Her skin rolls in waves, coating in membranes, a stick, a jabber, my trusty stabber. I think pink, I think roses budding in fast-light, under full moonlight, past-life; oh, you should've seen her, my lovely sea.

Jellyfish peaches flounder and drift, and ebb with the currents over my head, before my eyes, and I am consumed by her torrent, her wrath, her quick-lift, her must. For the ocean, the sea, is never good skimming the tip, dipping a toe in the waters, (for they are warm, my brothers, they are ever-warm) and the ocean, the sea, is always good to me. 

Lights for eyes burst and shatter above the starry surface and obliterate the chatter. 

I looked into the face of God that day, and I saw the eye that suspends over the ocean spray. Sideways, it opens and stares at me, and its’ tears are the ocean itself — its’ iris is the depth of the sea, and on my boat, my wooden shore, I chanced a shot with my bow, sinking in the darkest part, and lids sucked closed around the arrow-haft. 
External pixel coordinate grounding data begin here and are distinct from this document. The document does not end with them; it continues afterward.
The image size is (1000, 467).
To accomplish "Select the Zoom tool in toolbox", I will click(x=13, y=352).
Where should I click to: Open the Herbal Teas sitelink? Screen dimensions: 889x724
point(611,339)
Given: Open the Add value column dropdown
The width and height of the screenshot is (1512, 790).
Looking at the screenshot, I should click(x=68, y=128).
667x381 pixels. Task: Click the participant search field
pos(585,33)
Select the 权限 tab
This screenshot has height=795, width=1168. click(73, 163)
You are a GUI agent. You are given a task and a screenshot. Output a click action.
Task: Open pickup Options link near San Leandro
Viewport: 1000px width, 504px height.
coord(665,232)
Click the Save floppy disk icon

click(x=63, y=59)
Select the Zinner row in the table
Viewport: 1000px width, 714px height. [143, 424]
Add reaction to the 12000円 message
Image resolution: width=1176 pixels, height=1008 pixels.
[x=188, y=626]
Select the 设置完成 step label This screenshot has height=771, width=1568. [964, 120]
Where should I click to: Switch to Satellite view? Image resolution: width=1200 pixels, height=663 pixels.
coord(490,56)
The winds, they sigh overhead, my whole body is watered as I cry out my Lord's name, and I am reaming, and I am writhing; and sea foam, and the salt water comes as coat; and I am stuck, and not stuck, and I grip at nothing, fish skitter past and I think white! White! I scream my Lord's name, and I am swept away. 

Finally, the ocean is done with me, and with her last gushes of surf she deposits me on the shore, and I gasp, soaked, spent, and I mutter my Lord's name, and know I am done.

And I was done.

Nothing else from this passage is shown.